Partant de thèmes, héros ou protectrices légendaires : Garibaldi, la Maufaccia, ses saintes et protectrices (Rita, Réparate, Notre-Dame des grâces etc). j'ai réalisé plusieurs tableaux leur rendant hommage.

Ces héros niçois sont ma source d’inspiration, mais j’ai pris des libertés non négligeables dans leur représentation afin de me les réapproprier (en même temps, être artiste c’est aussi créer, inventer, n’est-ce pas ?) :

-Garibaldi se retrouvera donc  assis sur un trône (clin d’œil à nos chaises bleues), dans une pose qui fait référence au tableau de Velasquez ou de Bacon du pape innocent X.
Il se distinguera sur un fond bleu en référence au bleu d’Yves Klein, ou au bleu azur de notre ciel si particulier.
Il deviendra mon père, qui pour moi est mon véritable héros.


-Sainte Réparate sera nue par choix esthétique avec la volonté de la représenter d’une manière très académique  (anatomique) pour illustrer la beauté féminine . 

-Ségurane, avec bien sûr ses attributs reconnaissables entre tous (battoir de bugadière et drapeau arraché à l’assaillant turc) deviendra une très belle guerrière (un contrepied à la maufaccia), parce que je me suis aussi amusée à « déconstruire »  la légende, et à penser que c’est sa grande beauté qui a repoussé les turcs.

Sainte Réparate, référence ultime à la légende de la baie des anges m’a ouvert  une autre porte : celle du paradis ? J’ai alors enchainé sur une nouvelle série, celle des saintes

Notre dame des grâces, est un mixte entre l’iconographie des primitifs italiens, traitée à la feuille d’or et la peinture de la renaissance italienne.

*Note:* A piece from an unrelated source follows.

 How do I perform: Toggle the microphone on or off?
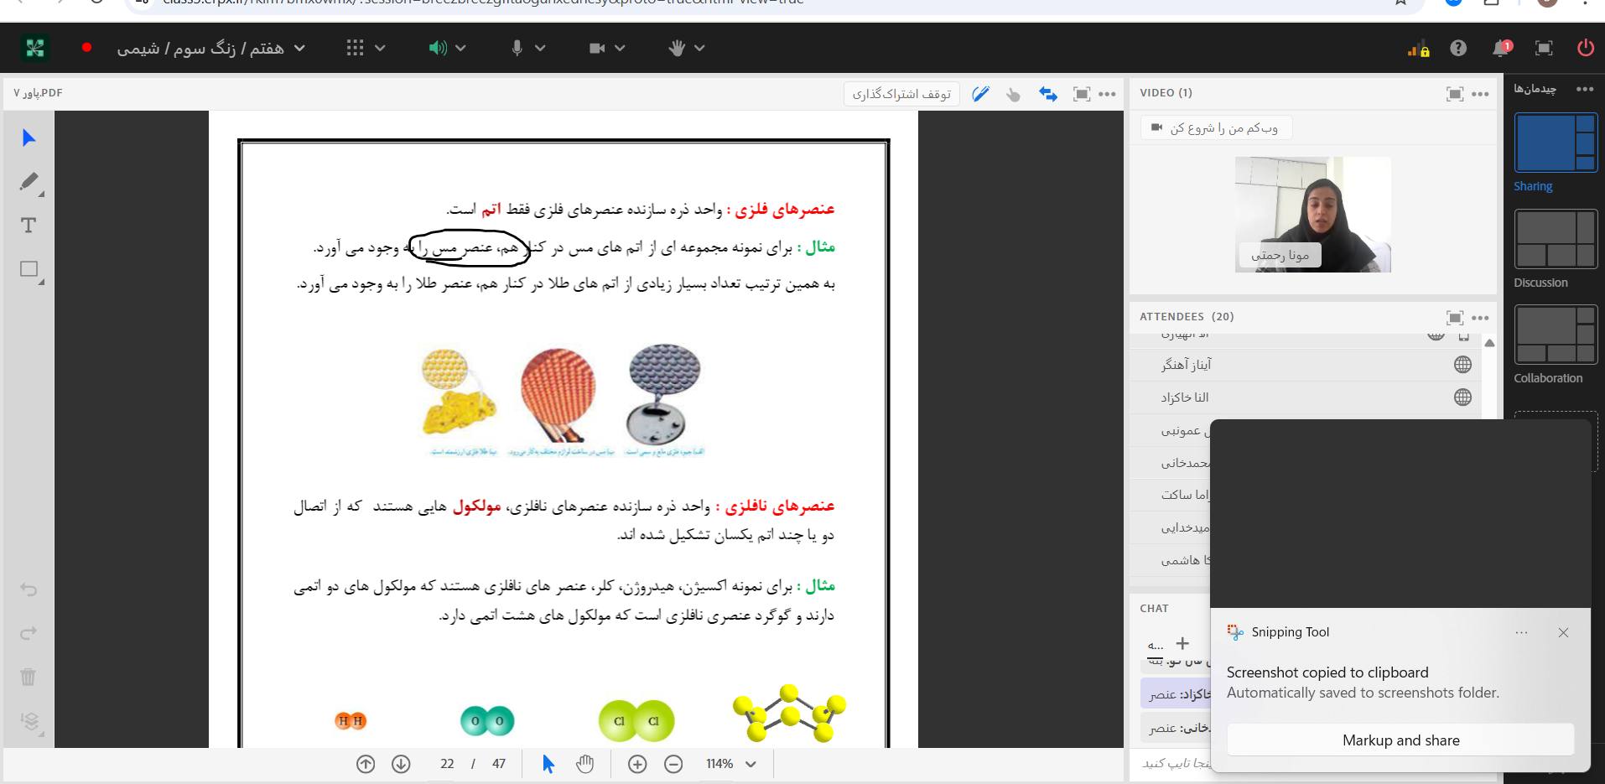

Ce sont mes nombreux voyages en Italie, qui m’ont pour le coup influencé pour la réalisation de ce tableau.  Les mains croisées se veulent le symbole de la liberté, et elles  tiennent un aiglon tète tournée vers l’avenir et non plus vers le passé.

Puis Sainte Rita et ses stigmates, devait rappeler Jésus agonisant en croix avec sa couronne.

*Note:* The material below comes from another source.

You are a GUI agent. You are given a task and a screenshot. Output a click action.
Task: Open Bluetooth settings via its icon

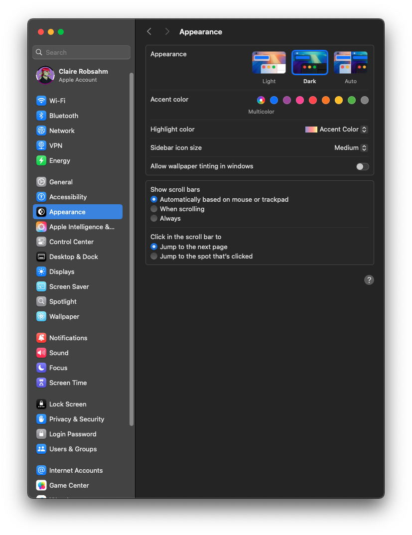(41, 116)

Quant à Notre Dame de Laghet, j’ai réalisé un triptyque, qui se veut faire écho au triptyque de Sainte Réparate  : les trois premiers miracles sont traités d'une manière « détournés » ; Notre Dame de Laghet éprouve elle-même les épreuves et douleurs des miraculés ; cette Notre Dame martyrisée devient « soeur » de Sainte Réparate, par trois fois suppliciée.

Pour « Pépin », en femme, je ne pouvais ignorer l'amour de sa vie, Anita et le périple de celle-ci, qui l'a toujours suivi dans ses combats, jusqu'à en mourir.

Sans entrer davantage dans les explications, vous comprenez que j'ai énormément voulu « symboliser » ; j'ai donc énormément étudié, réfléchi avant de « mettre en scène ».

Ce qui m'a surpris, c'est qu'une fois la trame arrêtée, le travail plastique en lui-même a coulé de source : une symbiose entre mon ressenti de tous ces personnages et mon travail manuel sur la toile.